● Records supplied
*** Block opens ***

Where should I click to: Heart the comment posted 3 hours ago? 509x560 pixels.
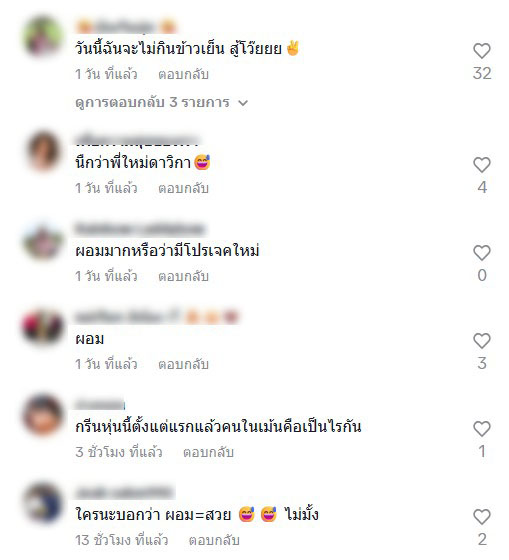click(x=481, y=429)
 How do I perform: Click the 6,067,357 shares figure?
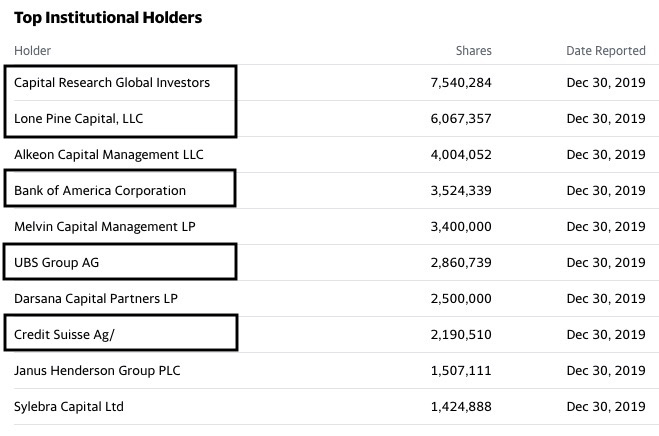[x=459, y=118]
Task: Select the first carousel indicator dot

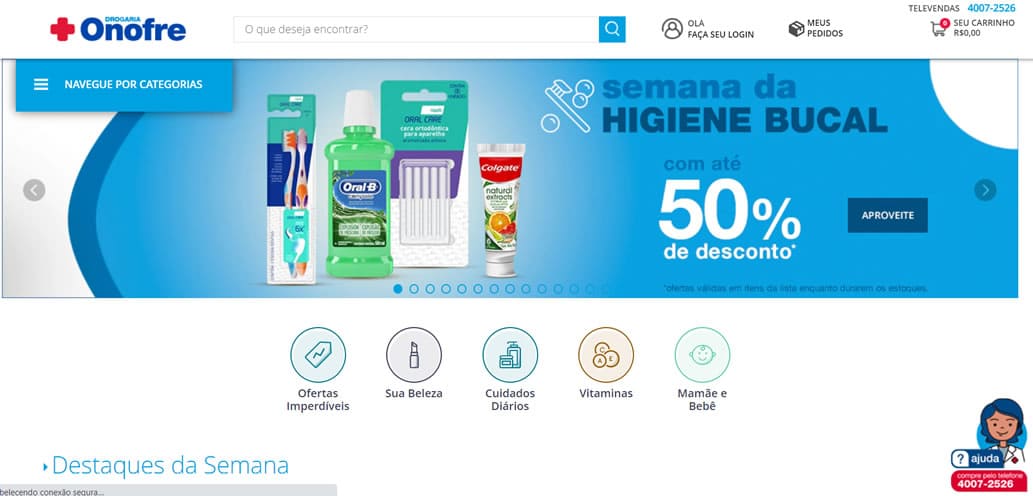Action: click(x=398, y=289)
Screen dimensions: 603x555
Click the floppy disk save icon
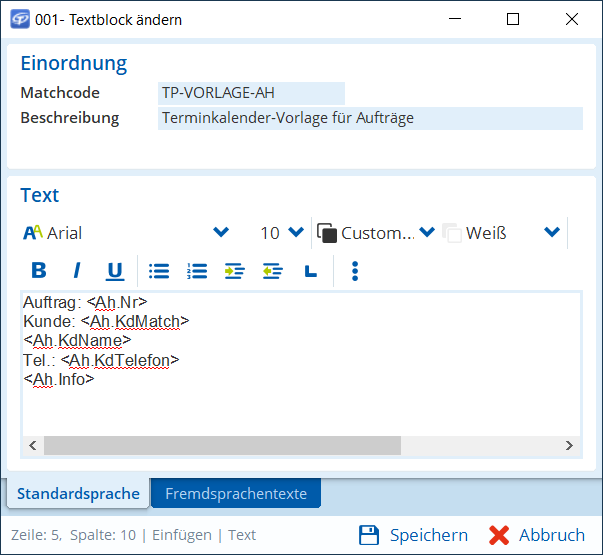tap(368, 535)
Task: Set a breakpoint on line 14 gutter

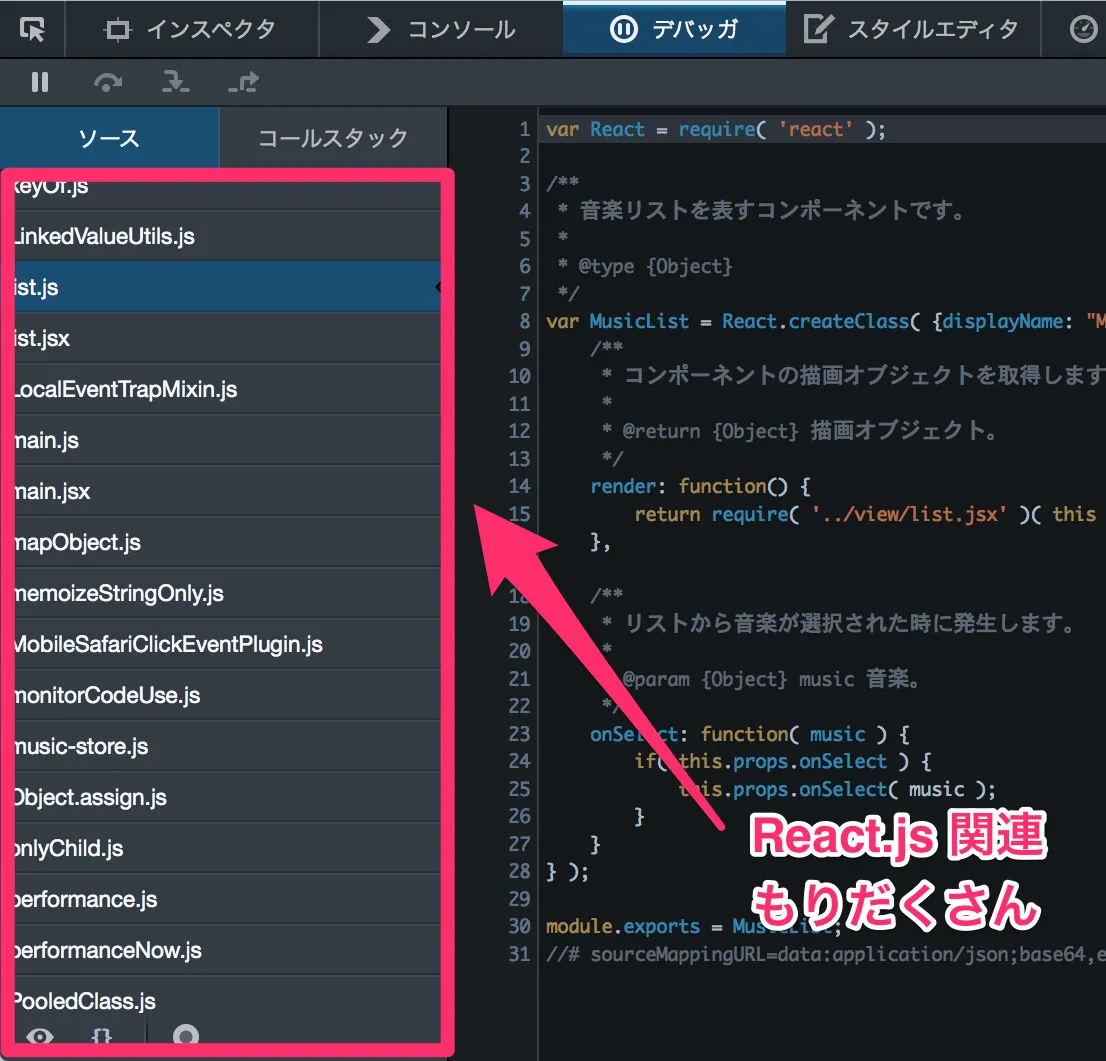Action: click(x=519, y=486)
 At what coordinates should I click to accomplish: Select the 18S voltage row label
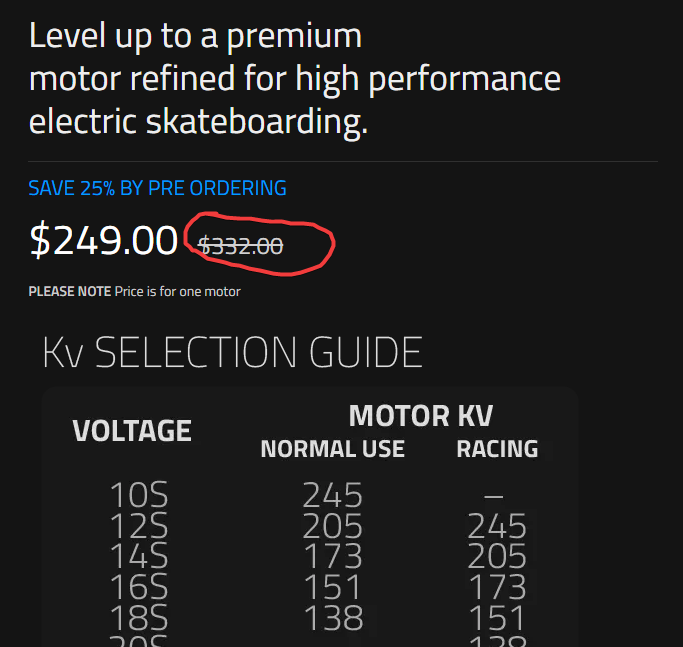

*** Block closes ***

● What the exercise asks
The preceding entries are to be written out again exactly, with the pictures removed.

● Task response
Where should I click to: Heart the comment posted 3 hours ago? 509x560 pixels.
click(x=481, y=429)
 How do I perform: Click the 6,067,357 shares figure?
[x=459, y=118]
Task: Select the first carousel indicator dot

Action: click(x=398, y=289)
Screen dimensions: 603x555
Click the floppy disk save icon
tap(368, 535)
Task: Set a breakpoint on line 14 gutter

Action: click(x=519, y=486)
 At what coordinates should I click to accomplish: Select the 18S voltage row label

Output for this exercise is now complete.